Cf Forum discussion - https://forum.qubes-os.org/t/usability-issues-with-hardware-changes-on-system-qubes/17676

marmarta commented 1 year ago

Hm, I get the idea, but also: people will 100% forget this warning. Nobody remembers warnings from - possibly - months before.

DemiMarie commented 1 year ago

@marmarek @HW42 Can assignment be based on PCIe path rather than bus-slot-function?

deeplow commented 1 year ago

Yes a warning probably not the way to go about this. A technical solution is much better than documentation or notes through the user interface.

And I see that sometimes PCIe devices numbering (within the VM) is randomized at boot of the host. This makes some of my HVMs sometimes boot and other times not boot (the passed-through graphics card is assigned to one slot).

@neowutran provides a way to circumvent that (changing the Xorg config on boot) here, but that's cumbersome. In my case I just connect the qube to a netVM (from none), which adds a virtual PCIe network card before, making the GPU one be in the right place.

A permanent solution to this (having some sort of PCIe numbering attribution) would make it easier to use. Maybe the slots could be user-assignable?

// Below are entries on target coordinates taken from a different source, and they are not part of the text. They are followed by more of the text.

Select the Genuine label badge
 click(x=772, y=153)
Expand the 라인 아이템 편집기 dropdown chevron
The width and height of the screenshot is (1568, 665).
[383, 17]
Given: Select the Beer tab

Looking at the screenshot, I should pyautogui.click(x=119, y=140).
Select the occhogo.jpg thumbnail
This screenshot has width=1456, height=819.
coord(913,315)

Here's a (terrible) mockup of what I mean:

penpot

(for those who can't see the picture, it's basically a list of devices on the left and numbered slots on the right, where the user can drag and drop the devices).

v6ak commented 11 months ago

I was hit by this issue.

My story behind that

I am trying to resolve cooling issues with my SSD. It was under GPU, so I cannot add a heatsink. So, I decided to move GPU.

What happened

The QubesOS started booting as usual. However, after entering the password, the system always rebooted after few seconds.

After some trials and errors (including reinserting the GPU), I've added nomodeset parameter to the kernel in grub. Qubes OS was able to boot then. Also, it has helped me to identify the root issue: devices were renumbered and GPU was assignet to my NetVM instead of one of my network cards. (I am not sure how could nomodeset have helped.)

Further investigations

I've looked at qvm-pci output in order to find out whether there are any other unwanted assignments.

Proposed solution

  1. Store some additional metadata about the PCI device, so we can detect if there is some other PCI device. (It might not be perfect: there may be two identical types of PCI devices. If they get swapped, this might not be detected.)
  2. Add some extra check, so that when a qube with some PCI devices boots, Qubes OS detects that there is some other PCI device. In this case, Qubes OS shouldn't assign the device and show an alert. (I don't have a strong opinion if it should prevent the whole qube from starting, or if it should start without one PCI device. Maybe it shouldn't start at all because of in-qube PCI devices renumbering.)

Workaround

  1. Before HW configuration change, disable all autostarts.
  2. Adjust the HW configuration and boot.
  3. Check output of qvm-pci whether all devices are assigned correctly.
  4. Restore autostarts.

Note that this workaround might not be applicable if some PCI device dies, as user cannot do step no. 1. (Assuming that the user cannot predict the device death.) EDIT: It seems that you can disable autostarts even if you haven't done step no. 1 in advance. (I haven't tested that, though.)